Плечи и кисти рук устали, но останавливаться было нельзя – и Бах тряс, тряс перину, выбивая из нее все новые потоки белого. Перья летели ему в лицо и гладили щеки, пух застревал в волосах. Не сразу Бах понял, что не слышит больше ни падения дождевых капель, ни гудения ветра, ни шороха ветвей: наступила долгожданная тишина. Раздавался единственный звук – мерные хлопки перины. С каждой минутой она становилась легче – теряя пух, теряла в весе – и оттого трясти ее было нетрудно. И Бах тряс – все чаще, все резче.
Скоро пуховое облако у крыльца сделалось таким плотным, что он не видел уже ни дворовых построек, ни верхушек деревьев за ними, ни нависшего над хутором темного неба. Ощущал только твердость двери за спиной и твердость крыльца под ногами. Все остальное вокруг стало мягким – состояло из одного лишь кружившегося пуха.
Когда наперник опустел и сделался невесо́м – от перины осталась одна холстина, – Бах опустил руки. Поднятые им пуховые вихри постепенно стихали и припадали к земле. Поземка из перьев еще вилась беспокойно – по двору, по скатам крыш, – но все медленнее, все ниже. Бах бережно развесил наперник на перилах крыльца – еще послужит полотенцем или половой тряпкой – и оглядел хутор.
Белый пух укрыл все: землю, стены, крыши, двери и ставни, ограды, огородные грядки, заборы. Под белым покровом стояли яблони в саду, и дубы в лесу, и березы, и сосны.

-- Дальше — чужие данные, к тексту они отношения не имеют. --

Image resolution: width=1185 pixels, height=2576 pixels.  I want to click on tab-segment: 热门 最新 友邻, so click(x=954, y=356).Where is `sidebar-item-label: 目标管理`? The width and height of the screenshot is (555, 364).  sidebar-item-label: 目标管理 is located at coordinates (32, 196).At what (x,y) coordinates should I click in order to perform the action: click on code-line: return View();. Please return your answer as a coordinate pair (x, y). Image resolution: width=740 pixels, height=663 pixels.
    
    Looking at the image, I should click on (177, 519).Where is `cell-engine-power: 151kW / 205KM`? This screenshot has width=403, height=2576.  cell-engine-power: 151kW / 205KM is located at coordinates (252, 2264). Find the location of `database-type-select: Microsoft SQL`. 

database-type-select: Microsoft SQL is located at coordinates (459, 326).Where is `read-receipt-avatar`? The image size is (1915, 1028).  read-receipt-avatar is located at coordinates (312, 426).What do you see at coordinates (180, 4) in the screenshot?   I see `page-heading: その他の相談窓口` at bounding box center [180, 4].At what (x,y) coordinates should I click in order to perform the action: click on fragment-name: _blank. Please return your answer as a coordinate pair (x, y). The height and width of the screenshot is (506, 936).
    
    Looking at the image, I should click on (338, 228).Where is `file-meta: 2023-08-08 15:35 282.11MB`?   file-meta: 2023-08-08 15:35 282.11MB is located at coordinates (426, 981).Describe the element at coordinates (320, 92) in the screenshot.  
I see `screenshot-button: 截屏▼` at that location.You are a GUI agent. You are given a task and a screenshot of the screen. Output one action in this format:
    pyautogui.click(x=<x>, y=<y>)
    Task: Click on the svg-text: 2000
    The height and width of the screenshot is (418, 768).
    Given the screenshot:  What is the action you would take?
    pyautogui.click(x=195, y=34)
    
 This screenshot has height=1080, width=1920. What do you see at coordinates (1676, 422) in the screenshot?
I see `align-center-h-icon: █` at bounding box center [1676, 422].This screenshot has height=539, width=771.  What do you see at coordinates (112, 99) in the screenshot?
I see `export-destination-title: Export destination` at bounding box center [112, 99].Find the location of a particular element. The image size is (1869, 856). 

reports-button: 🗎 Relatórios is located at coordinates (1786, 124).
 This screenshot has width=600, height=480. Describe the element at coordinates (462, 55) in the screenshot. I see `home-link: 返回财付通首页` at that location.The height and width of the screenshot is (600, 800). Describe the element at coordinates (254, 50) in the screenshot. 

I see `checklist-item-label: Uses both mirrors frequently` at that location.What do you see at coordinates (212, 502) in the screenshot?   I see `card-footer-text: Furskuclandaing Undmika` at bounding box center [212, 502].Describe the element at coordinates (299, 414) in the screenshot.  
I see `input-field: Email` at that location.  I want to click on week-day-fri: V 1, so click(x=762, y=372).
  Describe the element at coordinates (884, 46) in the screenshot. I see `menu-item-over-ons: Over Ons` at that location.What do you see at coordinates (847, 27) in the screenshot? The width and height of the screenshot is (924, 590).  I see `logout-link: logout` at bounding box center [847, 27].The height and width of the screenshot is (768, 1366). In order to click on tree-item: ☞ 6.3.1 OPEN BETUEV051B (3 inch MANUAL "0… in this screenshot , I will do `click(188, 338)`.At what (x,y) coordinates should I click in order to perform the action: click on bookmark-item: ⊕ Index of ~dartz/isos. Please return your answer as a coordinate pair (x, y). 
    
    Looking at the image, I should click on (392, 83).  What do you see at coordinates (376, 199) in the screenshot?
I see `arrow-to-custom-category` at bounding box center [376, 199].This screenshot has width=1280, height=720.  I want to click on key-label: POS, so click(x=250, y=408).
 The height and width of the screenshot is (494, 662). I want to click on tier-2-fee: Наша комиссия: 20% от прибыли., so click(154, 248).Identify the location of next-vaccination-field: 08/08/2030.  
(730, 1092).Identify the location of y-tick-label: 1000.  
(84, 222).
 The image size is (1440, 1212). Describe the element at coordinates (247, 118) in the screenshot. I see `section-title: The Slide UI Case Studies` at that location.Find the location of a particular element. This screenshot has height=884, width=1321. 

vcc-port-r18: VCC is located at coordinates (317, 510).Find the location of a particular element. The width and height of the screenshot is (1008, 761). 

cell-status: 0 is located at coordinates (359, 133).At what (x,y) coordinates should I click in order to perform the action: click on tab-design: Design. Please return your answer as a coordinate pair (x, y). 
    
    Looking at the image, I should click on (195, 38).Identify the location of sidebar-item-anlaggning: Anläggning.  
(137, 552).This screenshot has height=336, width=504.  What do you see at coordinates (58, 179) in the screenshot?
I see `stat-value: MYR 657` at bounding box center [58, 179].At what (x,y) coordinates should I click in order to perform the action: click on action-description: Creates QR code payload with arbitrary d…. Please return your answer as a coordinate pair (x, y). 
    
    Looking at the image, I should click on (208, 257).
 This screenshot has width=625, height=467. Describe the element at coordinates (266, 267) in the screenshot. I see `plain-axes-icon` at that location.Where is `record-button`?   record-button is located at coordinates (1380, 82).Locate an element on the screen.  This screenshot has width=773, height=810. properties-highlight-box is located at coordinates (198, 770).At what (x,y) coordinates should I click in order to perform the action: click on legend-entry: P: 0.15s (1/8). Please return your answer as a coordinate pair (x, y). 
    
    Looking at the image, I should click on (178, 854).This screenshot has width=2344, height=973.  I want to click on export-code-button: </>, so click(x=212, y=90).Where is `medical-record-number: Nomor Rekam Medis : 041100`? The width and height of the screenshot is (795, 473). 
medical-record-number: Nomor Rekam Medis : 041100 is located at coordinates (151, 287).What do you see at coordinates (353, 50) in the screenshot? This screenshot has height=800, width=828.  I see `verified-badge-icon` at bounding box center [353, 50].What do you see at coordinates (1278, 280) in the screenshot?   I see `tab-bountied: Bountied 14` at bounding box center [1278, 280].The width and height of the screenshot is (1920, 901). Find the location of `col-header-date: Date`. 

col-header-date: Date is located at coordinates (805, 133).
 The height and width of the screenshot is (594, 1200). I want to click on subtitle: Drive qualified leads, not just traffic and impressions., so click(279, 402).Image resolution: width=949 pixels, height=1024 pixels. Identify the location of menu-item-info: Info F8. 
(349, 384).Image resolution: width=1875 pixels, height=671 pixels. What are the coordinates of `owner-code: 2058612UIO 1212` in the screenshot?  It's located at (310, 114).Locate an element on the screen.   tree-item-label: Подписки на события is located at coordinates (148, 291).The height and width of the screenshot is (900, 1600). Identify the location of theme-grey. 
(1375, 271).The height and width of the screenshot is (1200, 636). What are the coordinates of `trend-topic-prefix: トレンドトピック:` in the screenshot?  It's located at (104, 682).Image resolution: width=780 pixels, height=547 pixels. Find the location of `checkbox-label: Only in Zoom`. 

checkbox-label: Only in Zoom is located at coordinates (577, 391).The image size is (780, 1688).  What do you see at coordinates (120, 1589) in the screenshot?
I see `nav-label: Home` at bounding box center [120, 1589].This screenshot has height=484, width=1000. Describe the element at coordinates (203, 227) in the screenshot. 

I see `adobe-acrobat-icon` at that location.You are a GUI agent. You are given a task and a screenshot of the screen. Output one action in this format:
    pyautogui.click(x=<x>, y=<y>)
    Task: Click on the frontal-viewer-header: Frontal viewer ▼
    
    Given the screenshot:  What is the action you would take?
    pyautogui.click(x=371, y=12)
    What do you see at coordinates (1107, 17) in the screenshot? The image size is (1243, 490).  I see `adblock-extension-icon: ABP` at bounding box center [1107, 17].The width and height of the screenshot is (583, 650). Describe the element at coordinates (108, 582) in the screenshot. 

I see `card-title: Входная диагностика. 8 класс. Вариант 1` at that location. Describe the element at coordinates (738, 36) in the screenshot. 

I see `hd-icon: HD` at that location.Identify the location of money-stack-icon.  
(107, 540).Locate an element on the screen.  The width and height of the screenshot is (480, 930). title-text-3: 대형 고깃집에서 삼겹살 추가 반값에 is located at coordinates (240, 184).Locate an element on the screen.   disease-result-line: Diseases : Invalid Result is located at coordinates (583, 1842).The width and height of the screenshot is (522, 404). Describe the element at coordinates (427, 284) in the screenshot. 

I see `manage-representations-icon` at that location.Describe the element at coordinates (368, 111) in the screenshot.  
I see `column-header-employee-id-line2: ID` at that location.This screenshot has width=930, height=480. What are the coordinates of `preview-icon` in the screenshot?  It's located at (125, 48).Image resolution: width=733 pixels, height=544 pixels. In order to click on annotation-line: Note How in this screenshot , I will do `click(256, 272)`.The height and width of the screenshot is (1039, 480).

Легким пухом сыпало сверху – не то с крыш, не то с самого неба. Везде, куда достигал взор Баха, был пух, сплошной белый пух. Да и пух ли? Бах шагнул с крыльца – в то пышное и белое, что устилало двор, – и оно заскрипело, сминаясь. Загреб ладонью, положил на язык: не пух – снег.
И воздух, впервые за долгие годы, пах не влагой, а снегом. Из туч, впервые за долгие годы, сыпал не дождь, а снег. И из-за туч этих показалось рассветное солнце – крупное, алое – к морозу.
Утопая по колено в сугробах и подставляя лицо падающим хлопьям, Бах направился к Волге. Не знал почему. Казалось: так правильно.
Обутые в домашние валенки ноги его хрупали по снегу. Ноздри с наслаждением вдыхали воздух – колкий, чуть сладковатый от крепнущего холода – и выдыхали белый пар.
Бах остановился на обрыве и окинул взглядом Волгу. Ее свинцово-серое полотно светлело на глазах, быстро покрываясь пятнами шуги. Ледяная каша волоклась по реке, спаиваясь в шматы и поблескивая в розовых рассветных лучах. Ледовые блины разных форм и размеров тянулись по фарватеру. А где-то вдали, почти у самого Гнаденталя, темнела на воде черная точка: лодка.
Как удалось Баху разглядеть ее полуслепыми глазами сквозь порошу? Но он разглядел. А правильнее сказать – узнал. Не сомневался ни секунды: лодка шла за ним.
Он поднял руки и замахал приветственно: я здесь! Руки, усталые от вытряхивания перины, едва поднимались над головой, плечи ныли, но Бах продолжал махать.
Ялик двигался медленно. Гребцы – кажется, их было двое – работали слаженно и споро, но ледовая каша под веслами и крепчающий ветер затрудняли ход судна.
Щурясь от обильного снега, Бах снял тужурку и потряс ею, как флагом, для большей заметности. Затем решил спуститься к воде – навстречу приближавшейся лодке.
Скользил по оледенелым камням, цеплялся за мерзлые травы – кое-как ссыпался по тропе на берег. По пути выронил тужурку, ее тут же сдуло куда-то вбок, но терять время на поиски не стал. Встал на высокий валун у воды и вновь засигналил руками: вот он – я!
Видел только спины гребцов – крепкие, одетые в серые шинели, они согласно раскачивались в лодке: гребок! еще гребок! Весла выныривали из воды и вновь в нее погружались: рывок! еще рывок!
Снег валил уже так густо, что скоро и ялик, и сидящие в нем люди были едва видны. А гребцы – не оборачивались. Как же прокладывали они дорогу? Как не сбивались с пути в снегопаде? Или – все же сбились?
Он замычал что-то призывное, стараясь привлечь внимание гребцов, – не слышат.
Замычал громче – не слышат.
Шагнул с валуна в реку и пошел им навстречу, с трудом переставляя ноги в ледяных волнах. Зашел по щиколотку, зашел по колено. Поскользнулся на покатом камне и упал в Волгу.
Больно – не было. И страшно – не было. И холодно – не было ничуть. Холод остался там, наверху, где плескались по поверхности воды серебряные блики. А здесь, в глубине, – было хорошо.